Just saw it. Went in with sky high expectations; They were exceeded. Awesome movie. Very intense, very cerebral, and very enlightening. Had quite an interesting convo with Mrs. Chopper afterwards over dinner about the ending of WWII and the never ending debate about dropping the bombs vs invading Japan. See it on the biggest possible screen and go in with your bladder bone dry.



  • KBWDawgKBWDawg Posts: 10 ✭✭✭ Junior

    Agree on all counts, including the very last one. Excellent film, and not really the film I was expecting to see.

  • ChopperChopper Posts: 1,136 ✭✭✭✭✭ Graduate

    I agree with this. My push back on the non-bombers has always been that there were 2 options on the table (only two...) and they were both horrible. You have to make a choice. You make the one that is best for those you represent given the data that you have at the moment and then you live with it. I also think people forget the extreme degree of urgency of getting that thing built before Germany; it wasn’t initially built for the Pacific. If Adolf has that thing when we level Dresden much of Europe is uninhabitable to this day, there is a bridge from Sicily to Northern Africa after Gibraltar has been dammed and the Mediterranean lowered and what was desert is being irrigated and used to grow food for the surviving Europeans who are all speaking German. Don’t even want to think about what the East coast USA or Moscow would look like.

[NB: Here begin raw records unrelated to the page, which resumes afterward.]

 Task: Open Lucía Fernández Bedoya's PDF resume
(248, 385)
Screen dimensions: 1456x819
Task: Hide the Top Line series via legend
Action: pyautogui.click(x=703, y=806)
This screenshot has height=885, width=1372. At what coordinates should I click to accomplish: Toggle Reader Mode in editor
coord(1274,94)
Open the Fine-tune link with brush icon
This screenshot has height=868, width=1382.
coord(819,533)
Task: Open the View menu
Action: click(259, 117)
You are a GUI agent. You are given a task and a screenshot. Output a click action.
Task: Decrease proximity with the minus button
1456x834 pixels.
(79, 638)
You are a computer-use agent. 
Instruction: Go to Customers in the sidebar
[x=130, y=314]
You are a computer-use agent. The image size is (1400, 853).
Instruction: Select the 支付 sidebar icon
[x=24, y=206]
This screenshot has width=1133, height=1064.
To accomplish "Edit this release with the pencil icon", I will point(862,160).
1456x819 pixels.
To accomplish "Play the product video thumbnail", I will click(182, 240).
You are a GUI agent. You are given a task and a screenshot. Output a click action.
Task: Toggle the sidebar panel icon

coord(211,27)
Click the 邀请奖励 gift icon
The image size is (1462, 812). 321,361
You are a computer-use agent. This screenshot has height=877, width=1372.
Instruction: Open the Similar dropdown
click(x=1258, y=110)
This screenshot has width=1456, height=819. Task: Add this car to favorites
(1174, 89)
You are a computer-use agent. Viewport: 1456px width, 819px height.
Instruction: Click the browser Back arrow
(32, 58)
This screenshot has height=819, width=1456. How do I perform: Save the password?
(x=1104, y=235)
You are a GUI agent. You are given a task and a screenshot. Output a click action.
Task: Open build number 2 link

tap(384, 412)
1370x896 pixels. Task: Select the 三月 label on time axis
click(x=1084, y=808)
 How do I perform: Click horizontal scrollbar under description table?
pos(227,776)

  • MarkBoknechtMarkBoknecht Posts: 1,419 ✭✭✭✭✭ Graduate

    I haven't seen the film, but it got an 8.8 rating on IMDB. Reserved for exceptional films.

    And an impressive list of accomplished actors: Matt Damon, Emily Blunt, Cillian Murphy, Robert Downey Jr., Jason Clarke, Tony Goldwyn, and Kenneth Branagh who was fantastic in "Murder on the Orient Express".

    You couldn't assemble a better cast.

  • YaleDawgYaleDawg Posts: 7,017 ✭✭✭✭✭ Graduate

    Was it militarily necessary? Probably not since we had decimated imperial Japan through a conventional bombing campaign that continued even after the atomic bombs were dropped. Psychologically it had a pretty big effect on some of the higher ups in the government but they were still split on surrender when the Soviets violated their neutrality pact with Japan after a secret arrangement was made between the allied forces and began their invasion of Manchukuo with only ten days before they would reach the home islands. The atom bombs and the subsequent Soviet invasion broke Emperor Hirohito and he ordered his government to surrender and accept the terms of the Potsdam declaration. There was an attempted coup after this but most of the military didn’t participate and it failed. They knew they had lost. It’s still debated whether the Soviet invasion or the atomic bombs played a larger role in imperial Japan’s surrender

  • Old_lady_dawg_fanOld_lady_dawg_fan Posts: 1,236 ✭✭✭✭✭ Graduate

    I've been a bit wary. My boys and I read for school portions of The Making of the Atomic Bomb, and I understand the moral dilemma faced by Oppenheimer, but what does the woke entertainment industry do with ethical questions?

  • YaleDawgYaleDawg Posts: 7,017 ✭✭✭✭✭ Graduate

    Only because of how effective the bombing campaign on imperial Japan was. Internally, the government had already made the decision to surrender because their ability to wage an effective war had been destroyed and their army was useless. They had no fuel, they had no food, and they had no navy. They knew the war was lost for months, but they were fighting over terms of surrender and if they should surrender before a land invasion took place. The atomic bomb and the Soviet invasion forced them to surrender quickly and unconditionally though.